Pigmented macrophage aggregates: A toxic response in fish exposed to bleached‐kraft mill effluent?

Abstract

AbstractAn epidemiological study was conducted to evaluate whether the density of pigmented macrophage aggregates (PMAs) and the prevalences of preneoplastic and neoplastic lesions increased in fish captured downstream from a bleached‐kraft pulp mill, causing induction of cytochrome P4501A enzymes (CYP1A). White suckers (Catostomus commersoni) sampled 10 and 95 km downstream from a bleached‐kraft pulp mill in the St. Maurice River, Quebec, Canada, exhibited higher densities of PMAs relative to age in liver, spleen, and kidney than fish sampled 10 km upstream. White suckers were also sampled at three sites in the Gatineau River, Quebec, Canada, a reference river with a similar upstream/downstream ecological gradient but no pulp mill. In the Gatineau, density of PMAs was lower in the liver of fish sampled at the most downstream site, and there was no difference among sites in spleen and kidney. Higher growth rates have been documented at downstream sites of both rivers and thus cannot explain the increased density of PMAs observed at downstream sites of the St.

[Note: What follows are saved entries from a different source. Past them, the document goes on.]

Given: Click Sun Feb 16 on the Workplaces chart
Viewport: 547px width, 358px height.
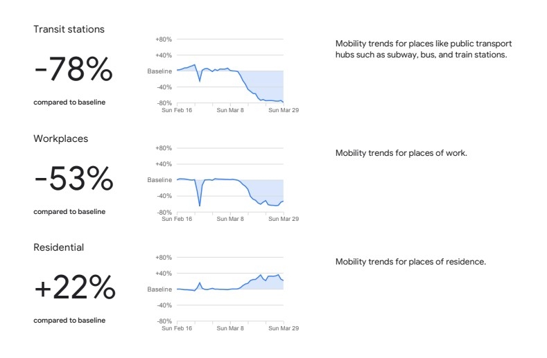Looking at the screenshot, I should [x=177, y=219].
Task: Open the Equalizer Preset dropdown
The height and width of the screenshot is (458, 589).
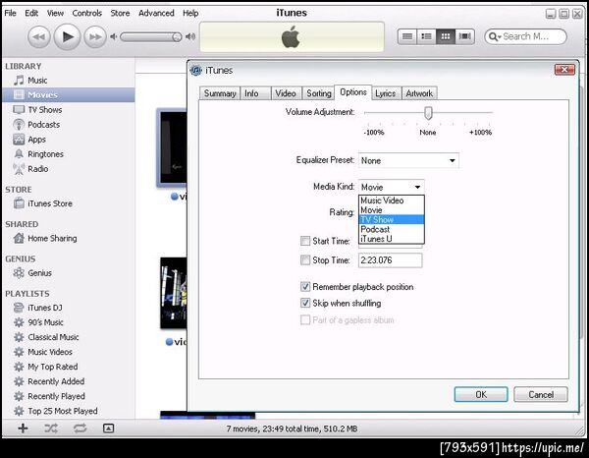Action: [408, 160]
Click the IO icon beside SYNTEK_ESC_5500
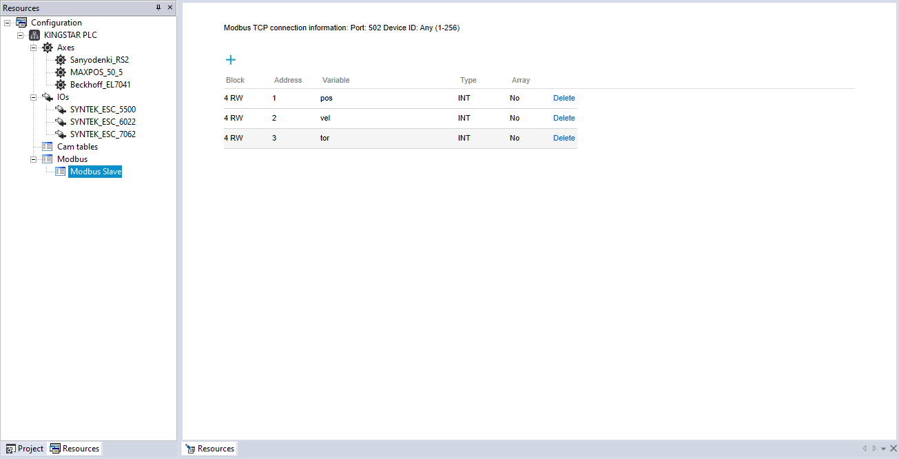The height and width of the screenshot is (459, 899). click(x=61, y=110)
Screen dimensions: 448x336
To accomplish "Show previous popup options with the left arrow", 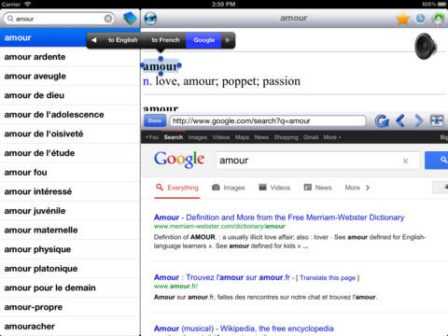I will (x=93, y=40).
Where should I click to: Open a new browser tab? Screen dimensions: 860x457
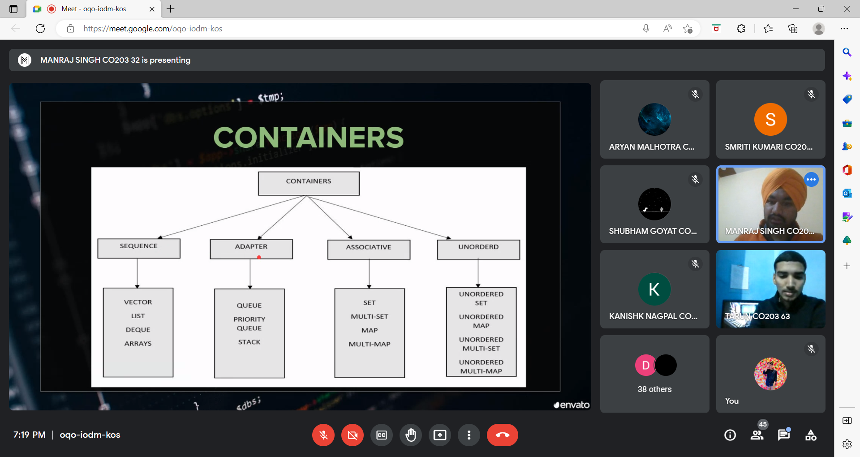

Maurice River only. Density of PMAs did not differ between sexes or between fish with or without grossly visible parasites or granulomatous histological lesions. Although we cannot exclude the involvement of unknown infectious agents, density of PMAs appears to be a useful marker of bleached‐kraft mill effluent (BKME) toxicity. Several known toxic effects of BKME could contribute to this response, including increased rates of lipid peroxidation associated with induced CYP1A and toxic hemolysis. Further field and laboratory studies are needed to evaluate whether the association between BKME exposure, induction of CYP1A, and increased density of PMA is consistent. Preneoplastic lesions were not observed in fish captured downstream of the pulp mill in the St. Maurice River, and only one case of biliary carcinoma was observed, at the most contaminated site.